It's cool that you were able to reproduce the diagram quickly and in a small amount of code. It looks a bit foreign to me, probably because I don't know much about SVG (or canvas for that matter). And as I understand it Observable is almost another language on top. (I do know HTML, CSS, and JS pretty well, but there's still a gap.)
Do you ever mock visualizations up in a WYSIWIG tool, or do you always use web technologies in a text editor?
Doing it programmatically has advantages when you need to make 30 similar diagrams, as in this post about gears.
But I also feel WYSIWIG tools could help in prototyping to avoid throwing away a lot of code that wasn't properly conceived of. That is, implementing the visualization is only part of the huge amount of work; the other part is designing it of course. And in many cases the design effort is probably larger.

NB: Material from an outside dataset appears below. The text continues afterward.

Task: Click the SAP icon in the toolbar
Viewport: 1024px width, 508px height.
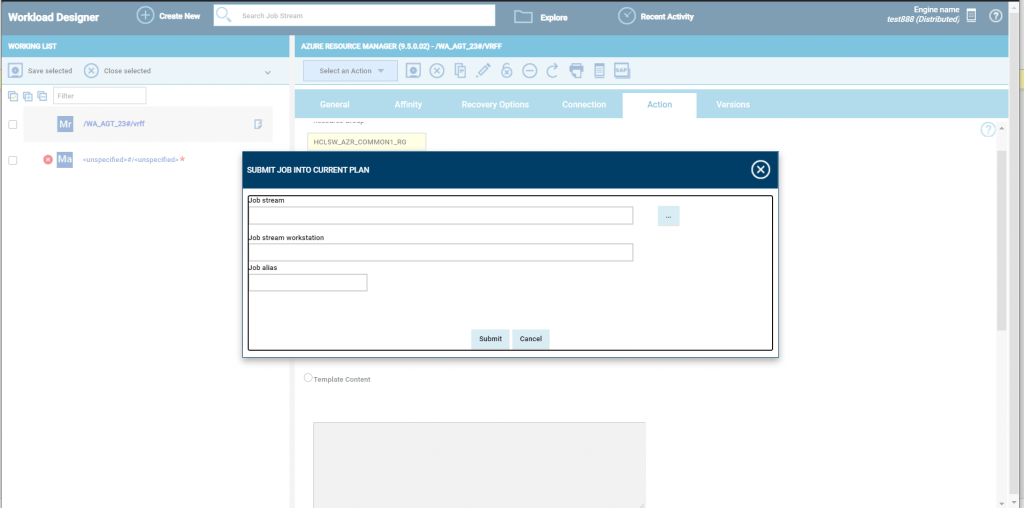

For example, I have wanted to write an article about regexes, visualizing NFAs and DFAs. I find that some programmers have trouble with the idea of nondeterminism, which is more of a mathematical thing. A subtitle would be something like "A trie is a special case of a DFA".
This post has some nice diagrams, and you can easily imagine them being interactive and more approachable:
https://swtch.com/~rsc/regexp/regexp1.html
(in fact a few months ago else I posited that a textual summary of these great but dense posts would be useful too)
I can sort of imagine what I want to visualize, but I also think there will also be many false starts. Though maybe a pencil and paper is sufficient. I'm not sure I will get to it, but this polished and smooth gears post got me thinking again! Using something reactive like vue rather than doing it "vanilla JS" is also probably something I should look into as well.